The output includes an updated model.safetensors.index.json, a config.json with quantization_config.moe_quant_algo = "NVFP4", and hf_quant_config.json describing the mixed NVFP4 expert layers.

When the source routed experts are MXFP4 (as in the V4 release), add --cast_mxfp4_to_nvfp4 for a lossless weight conversion — recommended over the default lossy dequant/re-quant path. See below.

Lossless MXFP4 → NVFP4 weight cast (--cast_mxfp4_to_nvfp4)

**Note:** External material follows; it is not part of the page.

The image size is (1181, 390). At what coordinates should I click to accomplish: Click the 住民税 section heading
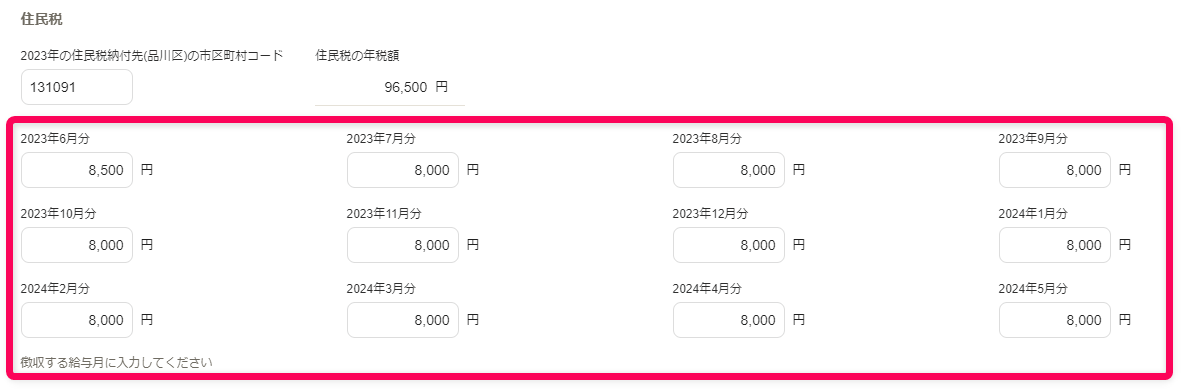(41, 19)
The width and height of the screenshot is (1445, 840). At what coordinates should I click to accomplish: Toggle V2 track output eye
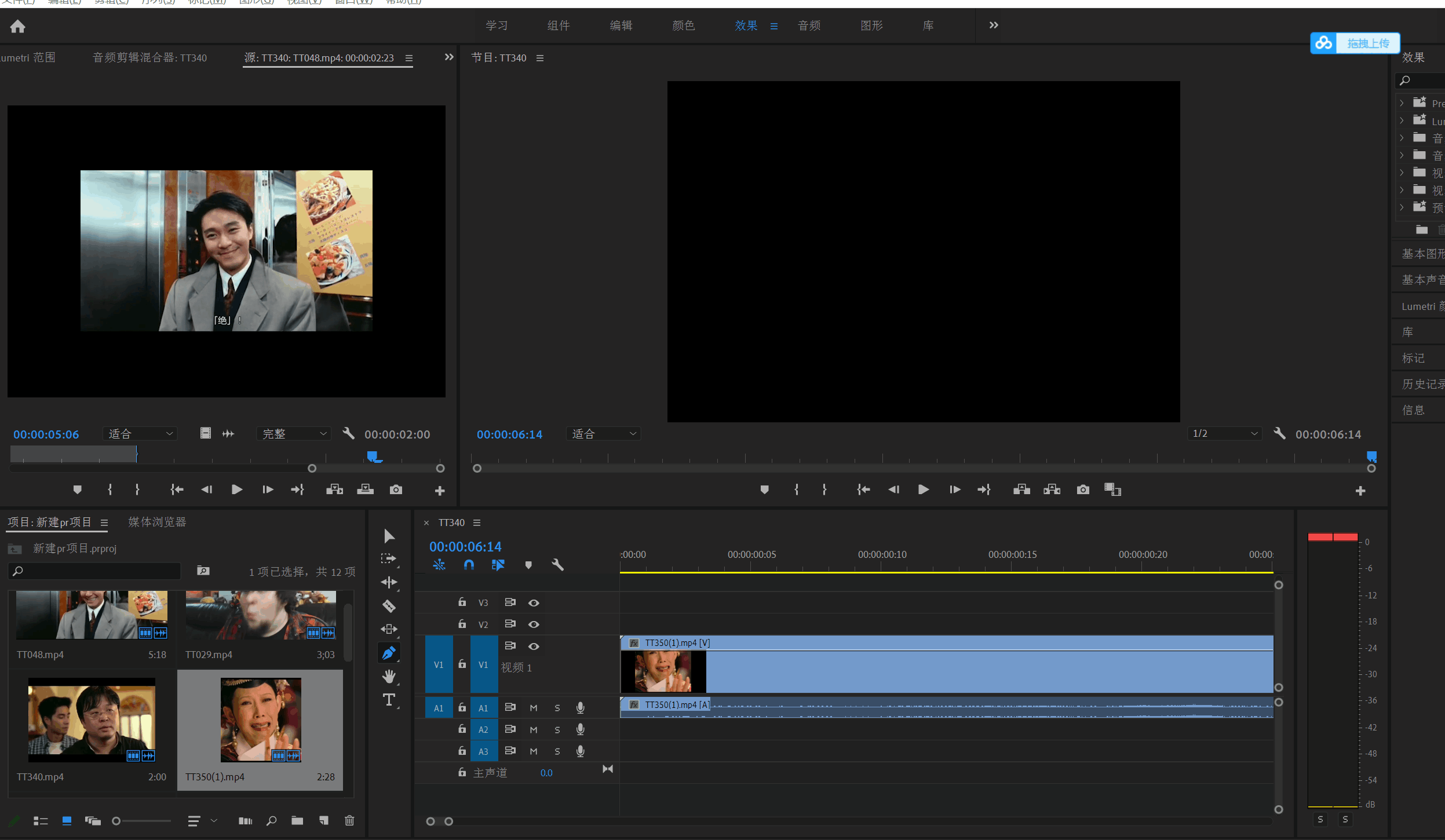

The routed experts in the source checkpoint are already MXFP4 (E2M1 nibbles + a power-of-two E8M0 scale per 32-element block). Without the flag, the export dequantizes them to BF16 and re-quantizes to NVFP4 using the calibrated per-tensor weight amax, which re-derives the per-block scales from the data and is therefore lossy. With --cast_mxfp4_to_nvfp4, the per-tensor scale_2 is pinned to 2^(k_max - 8) and each per-block E4M3 scale to 2^(k_j - m) straight from the source E8M0 scales, so per_block_scale * scale_2 = 2^k_j and the NVFP4 nibbles equal the source MXFP4 nibbles bit-for-bit (for every block whose k_j lands in E4M3's representable window; the rare out-of-range block falls back to a data-derived scale). The flag only affects routed-expert weights — activation input_scale still comes from ${AMAX} calibration — and the run prints a [cast] lossless MXFP4->NVFP4 blocks: … summary. This mirrors the GPTOSS cast in examples/hf_ptq/cast_mxfp4_to_nvfp4.py; the V4 twist is that w1/w3 share one scale_2 (fused GEMM1), so k_max is taken over both projections.